2016/02/16

港々に女あり


  • 1928年アメリカ映画 2/29NFC
  • 監督:ハワード・ホークス 脚本:シートン・I・ミラー
  • 撮影:L・ウィリアム・オコネル 美術:ウィリアム・S・ダーリング
  • 出演:ヴィクター・マクラグレン/ロバート・アームストロング/ルイーズ・ブルックス


 船乗り、港、女、喧嘩、友情。
 詩情を作り出す紋切型の要素。ハワード・ホークスは「女」と「友情」を対立させることによってドラマを作り出し、「女」によって「友情」を輝かせている。観ていて楽しく気持ちのいい映画なのだが、僕は同時に警戒心も抱く。

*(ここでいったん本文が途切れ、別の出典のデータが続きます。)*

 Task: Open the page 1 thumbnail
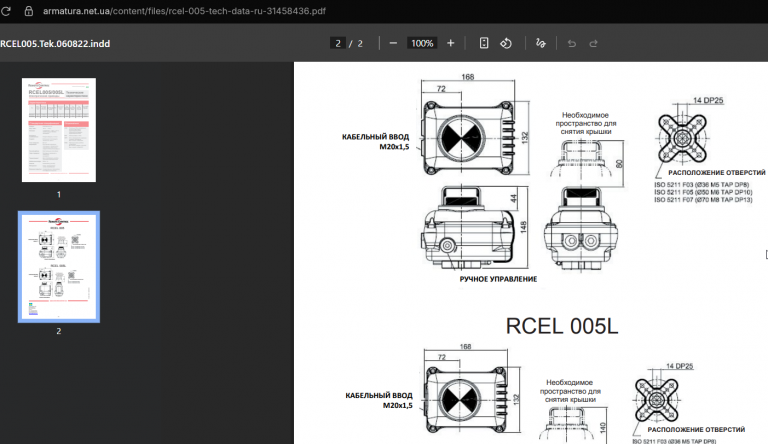pyautogui.click(x=59, y=130)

 確かにホークスは「偉大な」監督なのだろうが、僕がこれまで観てきた彼の映画から判断するならば、その「偉大さ」はあくまでもハリウッドという厳然たる制限が付く。彼はハリウッドという世界の地平線の向こうに視線を向けることは決してない。彼にとってハリウッド=世界なのだ。彼はハリウッドという世界以外に世界があることを想像したこともないに違いない。

 主人公である船乗りの二人は世間一般の標準で言うならばならず者なのだが、ならず者が主人公であることは、この二人組が見知らぬ船乗りの幼い子供を抱えた未亡人に同情し彼女に金を与えることで巧みにエクスキューズされる。また彼らは無法にも警官たちを相手に戦うのだが、その警官たちがアメリカの警官でなく、外国の警官であることによって、その無法さは微笑ましいものに擦り返られている。

 そんなふうに考えていくとき、この映画はかなりの胡散臭さを発散し始める。この映画ではかなり身勝手なアメリカ文化の本質が暴露されていると言い換えてもいい。二人組の一人は友情のために自己犠牲的と言ってもいい努力を払うが、その「純粋さ」の中では女性もまた人間であることは完全に忘れ去られている。その「純粋さ」の中では女性はあくまでも男性に従属するものなのだ。

 娯楽は無益である代わりに、無害なものであって、それに対してなんやかや難癖をつけるのは野暮だという考えが僕にはあったが、ハワード・ホークスの映画を彼の特集で観続けてきて、その考えは変わりつつある。
 結論を出すにはもっともっと考えなければならないが、娯楽はたぶん既存の体制的価値観に媚びるものなのだ。